Patil and Das [35] described a selective colorimetric and fluorometric chemosensor based on a rhodamine appended vinyl ether (RDV) probe for Hg(II) recognition. Paper strips were employed by immersing filter paper into a RDV solution. Although an LOD of 136 nM was obtained using a solution assay, the paper strip was useful for Hg detection at the ppm level (above ca. 10 ppm).
The immobilization of an infrared fluorescence protein (IFP) and its chromophore biliverdin (BV) has been applied by Gu et al. [44] for Hg(II) detection. An LOD of less than 50 nM was achieved. The IFP/BV sensor can serve as a tool for the detection of Hg in living organisms or tissues. A protein-hydrogel-based paper assay was also used for the immobilization of IFP onto paper strips for detection of Hg(II). Enrichment by multiple addition/drying steps onto the paper strip allows detection at the 20 nM level.
When the light of appropriate frequency interacts with some metal nanoparticles (e.g., Au, Ag, Cu), a collective oscillation of electrons at their conduction bands occurs, which is the basis for the surface plasmon resonance (SPR) phenomenon [45]. When the dimensions of metal nanoparticles are lesser than the radiation wavelength, the phenomenon is known as ‘localized surface plasmon resonance’ (LSPR). Absorption of radiation takes place when light has the same frequency as oscillations. The localized surface plasmon resonance (LSPR) absorption bands are characteristics of the metal involved in the colloidal solution, i.e., it depends on size, shape, interparticle distance, composition of the nanoparticles and refractive index of the surrounding medium. Thus, the colors displayed by colloidal solutions of AuNPs, AgNPs and CuNPs are pink, yellow and red, respectively.

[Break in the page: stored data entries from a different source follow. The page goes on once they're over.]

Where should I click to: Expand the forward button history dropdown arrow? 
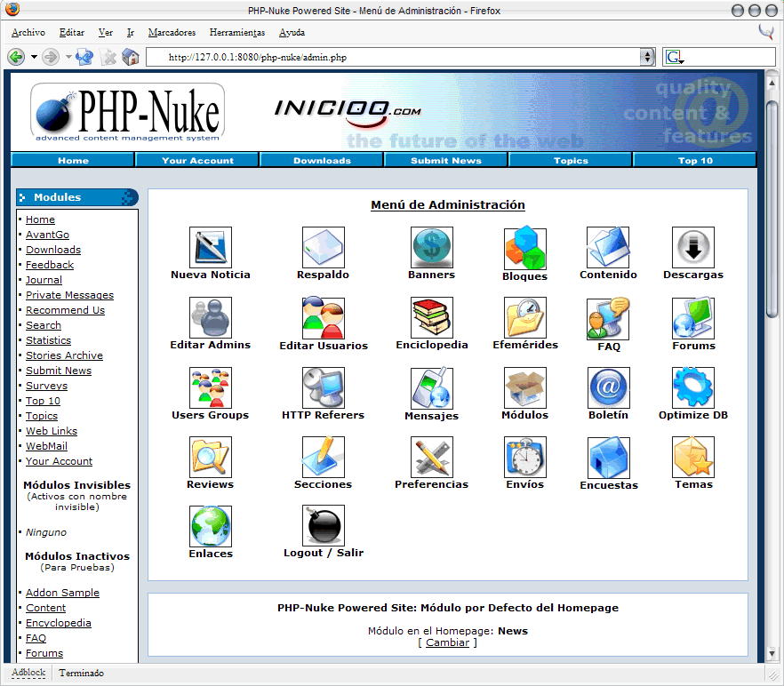coord(68,57)
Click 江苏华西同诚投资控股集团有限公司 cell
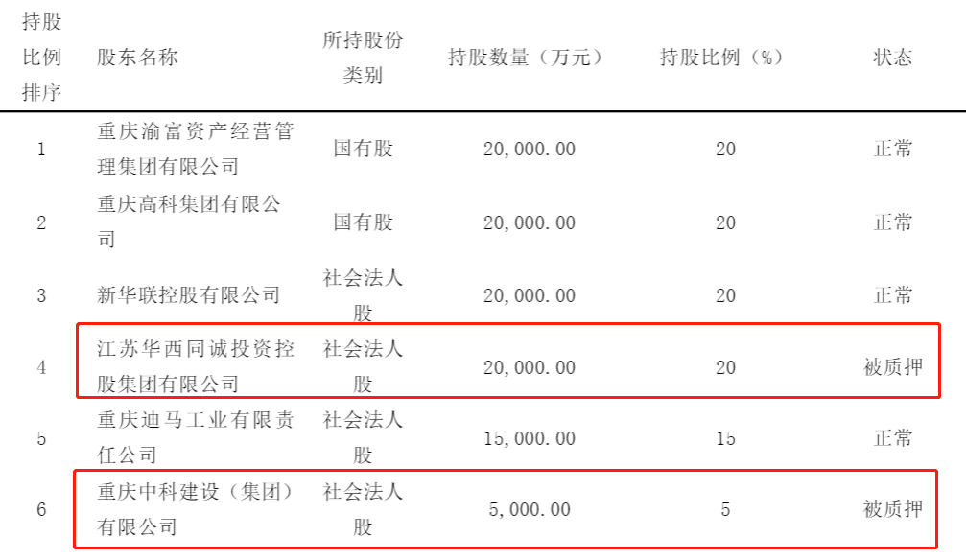966x560 pixels. (196, 366)
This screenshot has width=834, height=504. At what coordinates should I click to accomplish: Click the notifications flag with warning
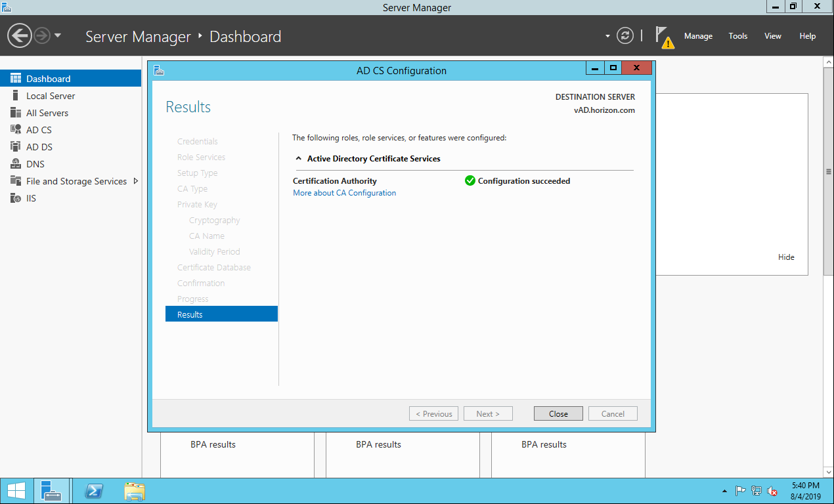[x=664, y=37]
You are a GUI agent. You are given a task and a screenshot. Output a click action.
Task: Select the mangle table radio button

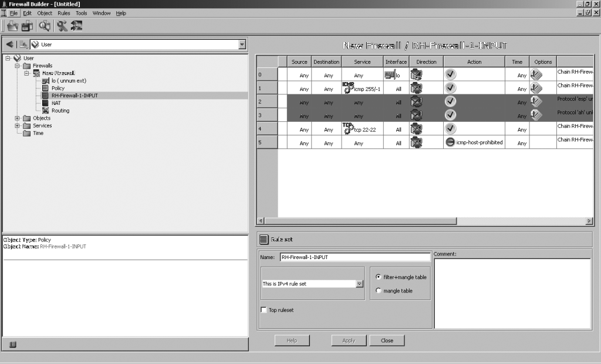pos(379,291)
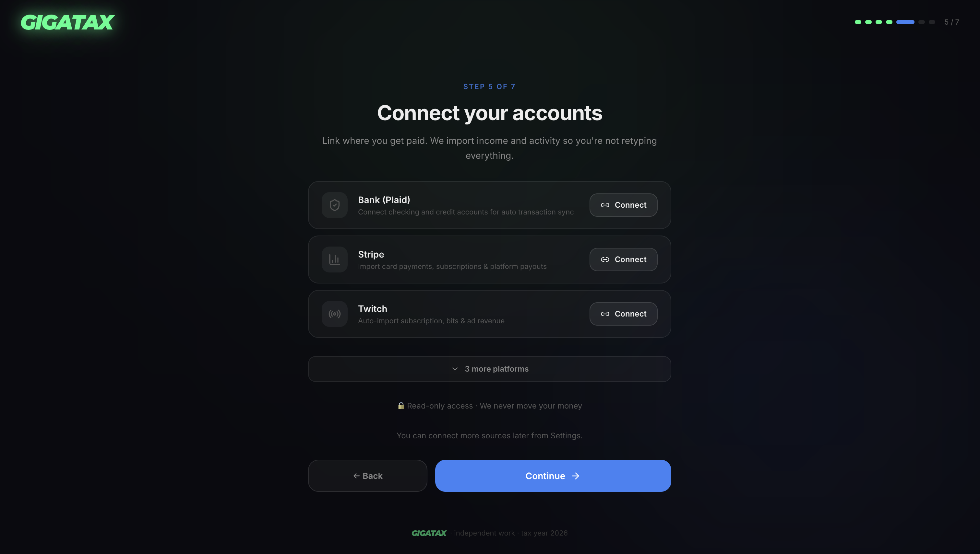Click the 5 / 7 step counter
The image size is (980, 554).
[951, 22]
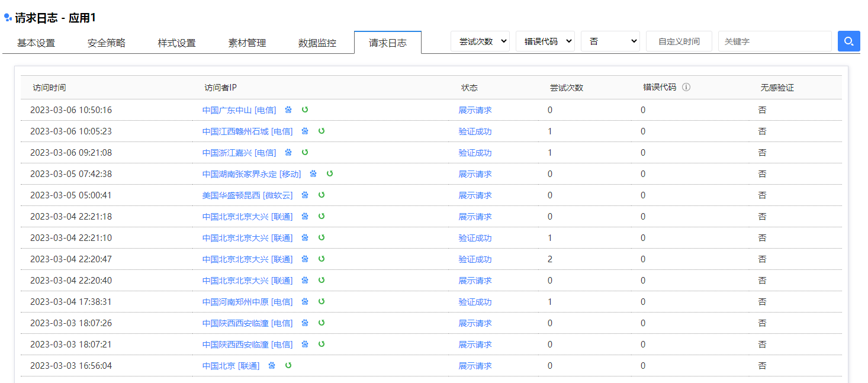Click the 关键字 input field
Image resolution: width=868 pixels, height=383 pixels.
[774, 41]
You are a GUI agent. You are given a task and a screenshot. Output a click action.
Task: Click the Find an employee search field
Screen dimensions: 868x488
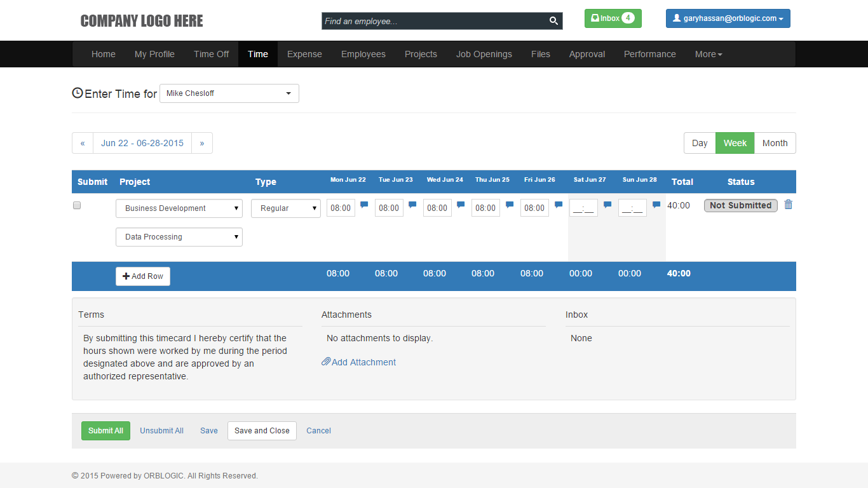435,21
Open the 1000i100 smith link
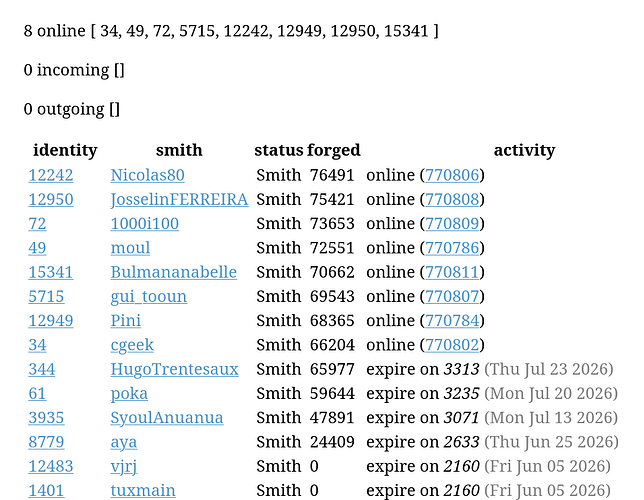The width and height of the screenshot is (644, 500). click(x=145, y=224)
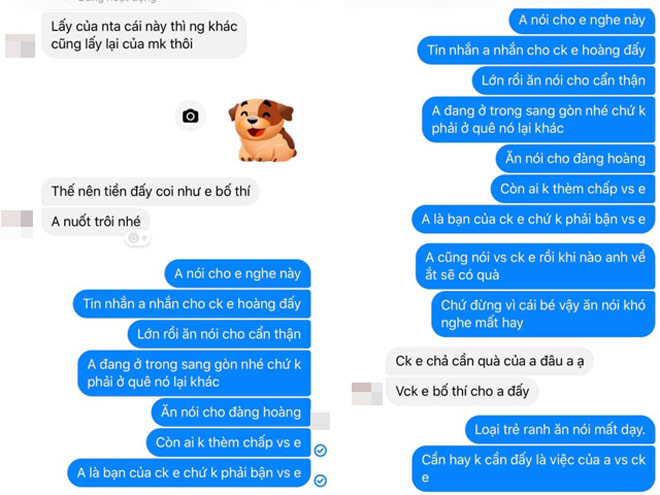Tap the camera icon beside dog sticker
660x495 pixels.
click(x=190, y=116)
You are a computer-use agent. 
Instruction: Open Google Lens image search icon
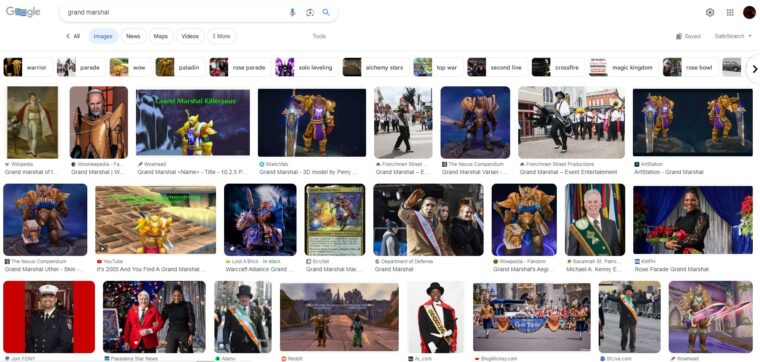coord(310,13)
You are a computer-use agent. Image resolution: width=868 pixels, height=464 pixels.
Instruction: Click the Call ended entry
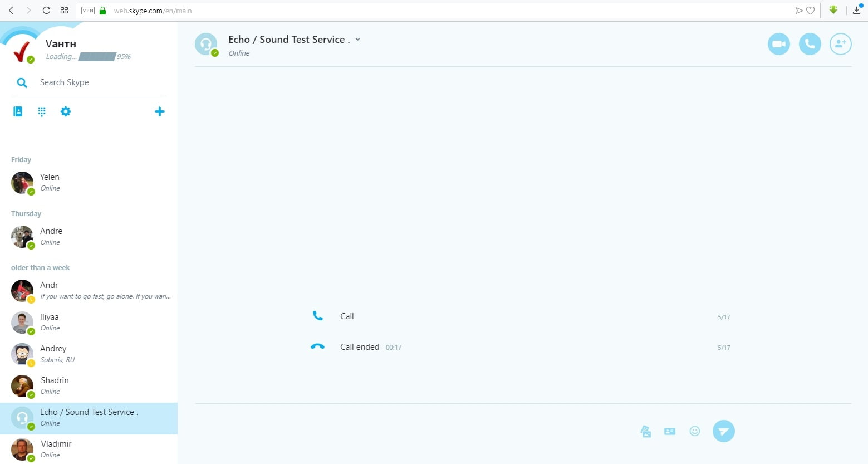point(360,347)
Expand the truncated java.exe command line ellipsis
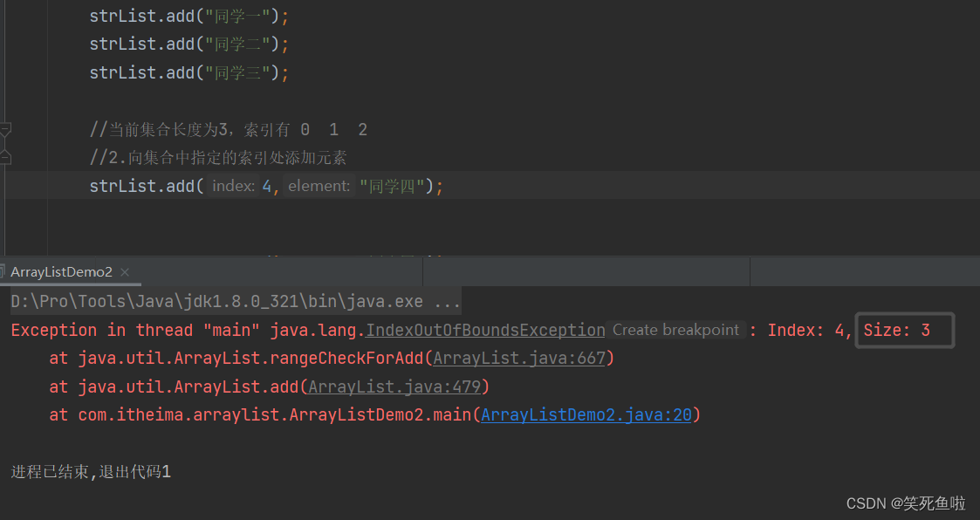 point(446,301)
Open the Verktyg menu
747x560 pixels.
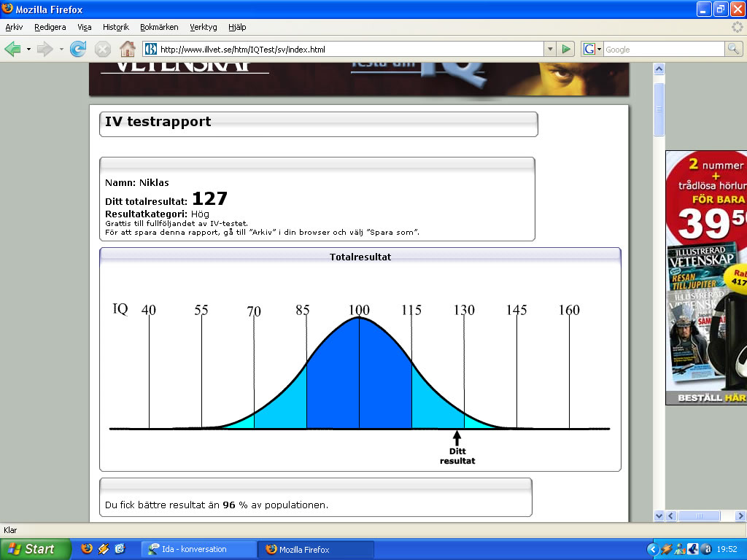click(x=203, y=27)
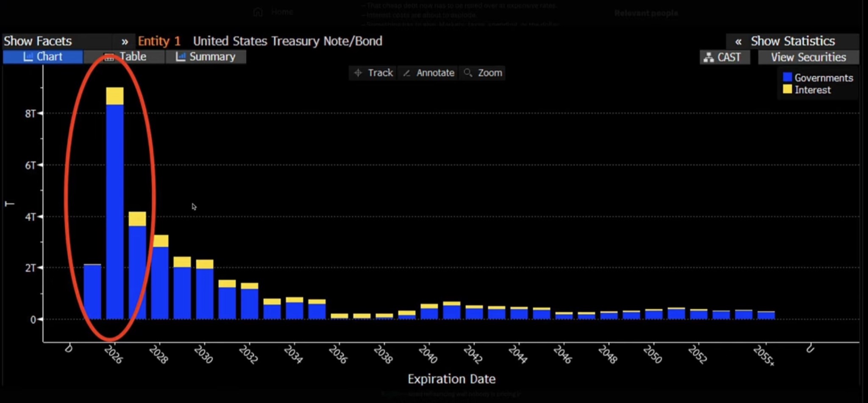
Task: Click the Track crosshair icon
Action: tap(358, 73)
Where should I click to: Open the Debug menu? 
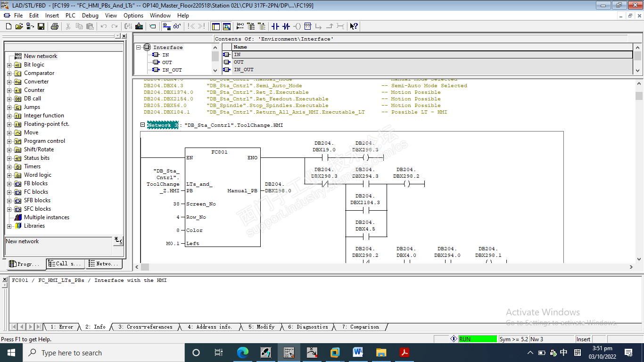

More interestingly, these NPs possess much higher molar extinction coefficients as compared to chromogenic agents. The molar extinction coefficients corresponding to the LSPR absorption bands of AuNPs and AgNPs are 10 8 and 10 10 M −1 cm −1 , respectively. Typically, the wavelength of the LSPR band is largely affected by the size and chemical environment surrounding the nanoparticles, such as the presence of capping agents, formation of amalgams, species adsorbed, etc. Noble metal nanoparticles have been widely applied for the detection of metal ions [46].
A paper-based sensor was developed by Apilux et al. [47] for the detection of Hg(II) in waters using AgNPs and silver nanoplates (AgNPls). The color change of AgNPls on a paper test in the presence of Hg(II) can be monitored by the naked eye. A quantitative assay can be accomplished following image capture by a digital camera along with an image processing software to yield an LOD of 0.12 ppm. Upon the accumulation of Hg on paper through multiple applications of 2 μL, an LOD of 2 ppb can be achieved. The color change of AgNPs and AgNPls can be ascribed to changes in size and shape. A sensing mechanism based on the redox reaction between Hg(II) and AgNPls was proposed.
An inkjet-printed paper-based colorimetric sensor with AgNPs, along with a smartphone and RGB color detection, was developed by Shrivas et al. [48] ( Figure 2 B). A color change from yellow to colorless was observed in the presence of Hg(II). A reaction mechanism responsible for the color change was proposed as a result of the interaction of Hg(II) and a PVP stabilizing agent employed as a capping agent for AgNPs, and an oxidation of Ag 0 to Ag + . An LOD of 10 ppb was obtained.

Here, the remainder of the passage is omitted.